OUR VIEW: Tips for celebrating New Year’s safely
We’ll ring in the start of a new year, and a new decade, next Wednesday, but it’s likely many people will start their celebrations as soon as this weekend.
That’s what happens when major holidays fall into the middle of a workweek. (If you haven’t looked at the calendar next year yet, both Christmas and New Year’s are on Fridays.)
New Year’s celebrations mean fireworks, and many will set off their own over the next few nights. It is legal in Georgia to shoot off fireworks, thanks a change in state law in 2016. On New Year’s Eve specifically, state law allows fireworks to be shot off until 1 a.m.
We urge caution, no matter what you do on New Year’s Eve.
A lot of people will spend the night out drinking with friends and family. If that’s the case, we recommend making a plan for the night and appointing a designated driver to ensure everyone gets home safely. We’re sure local law enforcement is looking out for impaired drivers this weekend and on Tuesday night.
There are going to be millions of people on the roadways coming home from Christmas and others heading to New Year’s celebrations, so if you’re driving make sure to keep your eyes on the vehicles around you.
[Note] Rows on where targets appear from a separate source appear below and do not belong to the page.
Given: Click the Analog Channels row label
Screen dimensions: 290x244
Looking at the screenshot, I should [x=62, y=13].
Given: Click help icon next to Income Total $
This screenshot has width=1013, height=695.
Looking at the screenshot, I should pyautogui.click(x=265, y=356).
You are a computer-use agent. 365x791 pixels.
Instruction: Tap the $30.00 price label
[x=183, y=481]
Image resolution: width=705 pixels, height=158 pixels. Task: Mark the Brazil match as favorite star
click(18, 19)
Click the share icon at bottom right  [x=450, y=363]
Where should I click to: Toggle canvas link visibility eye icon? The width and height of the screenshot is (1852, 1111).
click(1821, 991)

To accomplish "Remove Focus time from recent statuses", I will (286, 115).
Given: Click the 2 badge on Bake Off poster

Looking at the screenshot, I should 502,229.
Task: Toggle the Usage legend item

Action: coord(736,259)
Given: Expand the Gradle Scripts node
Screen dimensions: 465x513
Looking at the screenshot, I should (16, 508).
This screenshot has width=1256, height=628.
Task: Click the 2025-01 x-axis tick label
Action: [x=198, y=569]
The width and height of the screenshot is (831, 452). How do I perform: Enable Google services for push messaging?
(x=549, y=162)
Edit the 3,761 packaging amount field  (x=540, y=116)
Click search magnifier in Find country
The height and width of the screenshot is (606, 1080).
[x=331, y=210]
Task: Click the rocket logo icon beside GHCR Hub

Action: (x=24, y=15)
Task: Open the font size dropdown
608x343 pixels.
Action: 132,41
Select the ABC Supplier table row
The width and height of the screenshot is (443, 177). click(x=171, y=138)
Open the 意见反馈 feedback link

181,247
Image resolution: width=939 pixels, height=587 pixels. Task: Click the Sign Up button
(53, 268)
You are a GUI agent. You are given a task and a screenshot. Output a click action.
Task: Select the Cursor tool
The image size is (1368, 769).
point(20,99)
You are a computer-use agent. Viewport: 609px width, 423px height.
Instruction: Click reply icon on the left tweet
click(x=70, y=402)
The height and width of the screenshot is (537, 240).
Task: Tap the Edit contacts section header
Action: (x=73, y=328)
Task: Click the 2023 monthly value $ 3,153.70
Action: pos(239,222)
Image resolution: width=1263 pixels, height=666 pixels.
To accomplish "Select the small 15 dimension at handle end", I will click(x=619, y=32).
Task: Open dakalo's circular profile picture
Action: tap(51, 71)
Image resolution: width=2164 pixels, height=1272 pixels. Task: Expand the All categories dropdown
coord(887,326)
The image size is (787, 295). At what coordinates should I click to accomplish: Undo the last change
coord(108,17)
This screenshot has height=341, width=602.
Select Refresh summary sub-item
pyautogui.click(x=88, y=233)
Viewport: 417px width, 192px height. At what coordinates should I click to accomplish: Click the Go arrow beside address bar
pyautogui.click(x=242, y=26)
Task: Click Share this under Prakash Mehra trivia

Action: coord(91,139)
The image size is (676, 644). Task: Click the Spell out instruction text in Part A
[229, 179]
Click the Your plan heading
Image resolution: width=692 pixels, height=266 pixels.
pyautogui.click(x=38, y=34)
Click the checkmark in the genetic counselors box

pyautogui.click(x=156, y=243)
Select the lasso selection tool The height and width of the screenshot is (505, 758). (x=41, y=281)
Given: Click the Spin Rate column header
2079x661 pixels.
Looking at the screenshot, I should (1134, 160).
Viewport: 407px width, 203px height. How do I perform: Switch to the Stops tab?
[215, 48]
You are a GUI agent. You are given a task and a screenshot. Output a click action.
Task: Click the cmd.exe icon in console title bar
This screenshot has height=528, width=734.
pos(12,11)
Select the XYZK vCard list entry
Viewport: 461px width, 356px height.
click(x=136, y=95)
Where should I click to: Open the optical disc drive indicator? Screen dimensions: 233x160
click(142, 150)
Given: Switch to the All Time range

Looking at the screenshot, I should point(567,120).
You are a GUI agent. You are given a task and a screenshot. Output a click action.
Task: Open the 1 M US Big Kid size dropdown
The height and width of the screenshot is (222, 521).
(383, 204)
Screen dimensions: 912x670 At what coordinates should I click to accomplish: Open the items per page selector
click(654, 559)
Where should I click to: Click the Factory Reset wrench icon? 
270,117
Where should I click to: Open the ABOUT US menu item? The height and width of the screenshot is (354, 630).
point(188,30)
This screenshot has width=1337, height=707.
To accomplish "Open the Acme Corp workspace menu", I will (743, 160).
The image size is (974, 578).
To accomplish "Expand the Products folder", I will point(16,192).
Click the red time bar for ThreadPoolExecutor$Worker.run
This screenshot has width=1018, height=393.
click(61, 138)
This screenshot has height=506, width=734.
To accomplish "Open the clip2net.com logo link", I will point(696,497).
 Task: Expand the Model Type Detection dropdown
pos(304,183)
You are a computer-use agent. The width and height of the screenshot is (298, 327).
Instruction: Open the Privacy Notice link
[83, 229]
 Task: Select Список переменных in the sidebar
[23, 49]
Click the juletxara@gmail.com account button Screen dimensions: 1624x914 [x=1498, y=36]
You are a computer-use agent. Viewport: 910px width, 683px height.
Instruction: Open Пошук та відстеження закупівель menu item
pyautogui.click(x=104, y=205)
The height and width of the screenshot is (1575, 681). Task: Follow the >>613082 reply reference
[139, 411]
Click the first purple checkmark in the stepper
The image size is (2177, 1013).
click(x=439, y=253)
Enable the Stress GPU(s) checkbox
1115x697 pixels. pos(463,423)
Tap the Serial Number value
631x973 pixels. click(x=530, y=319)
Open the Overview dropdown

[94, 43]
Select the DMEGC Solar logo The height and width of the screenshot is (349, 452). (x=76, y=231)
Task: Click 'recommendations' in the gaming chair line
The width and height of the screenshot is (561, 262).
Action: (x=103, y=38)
Of course, fireworks are the star of any New Year’s celebration. Since we’ve already brought up alcohol, we’ll lead with this — fireworks and drinking do not mix, so don’t do them together.
Fireworks can be dangerous enough without adding alcohol to the mix. According to the National Fire Prevention Association, an average of 18,500 fires are started by fireworks every year. An average 1,300 structure and 300 vehicle fires are caused by fireworks.
In 2017, 12,900 people were treated for fireworks related injuries at emergency rooms. Children under 15 accounted for more than a third of fireworks related injuries, according to the NFPA.
Fireworks should never be handled by young children and older children should be supervised when handling fireworks of any kind. Fireworks should never be pointed at another person, residence or car or anything flammable.
We’ve talked to local leaders about fireworks over the years and their solution is almost always to go see a professional show. The closest one to us is probably at Callaway Gardens in Pine Mountain, and there is an admission charge, but at least you know you’ll be safe.
There’s also one other thing to consider this New Year’s Eve — your pets. Animals do not understand fireworks and often get spooked and upset when they hear repeated loud noises that they can’t see. The American Society for the Prevention of Cruelty to Animals recommends turning on soft music and moving your pet to an interior room. The ASPCA also recommends trying an anxiety vest or putting your pet in a snuggly t-shirt to give it some comfort.
Remember, fireworks are a fun way to celebrate the new year, but they have the potential to become hazardous. They’re not worth risking your life.
Think twice on how you want to celebrate the New Year.
We hope these tips help, and wish everyone a happy new year.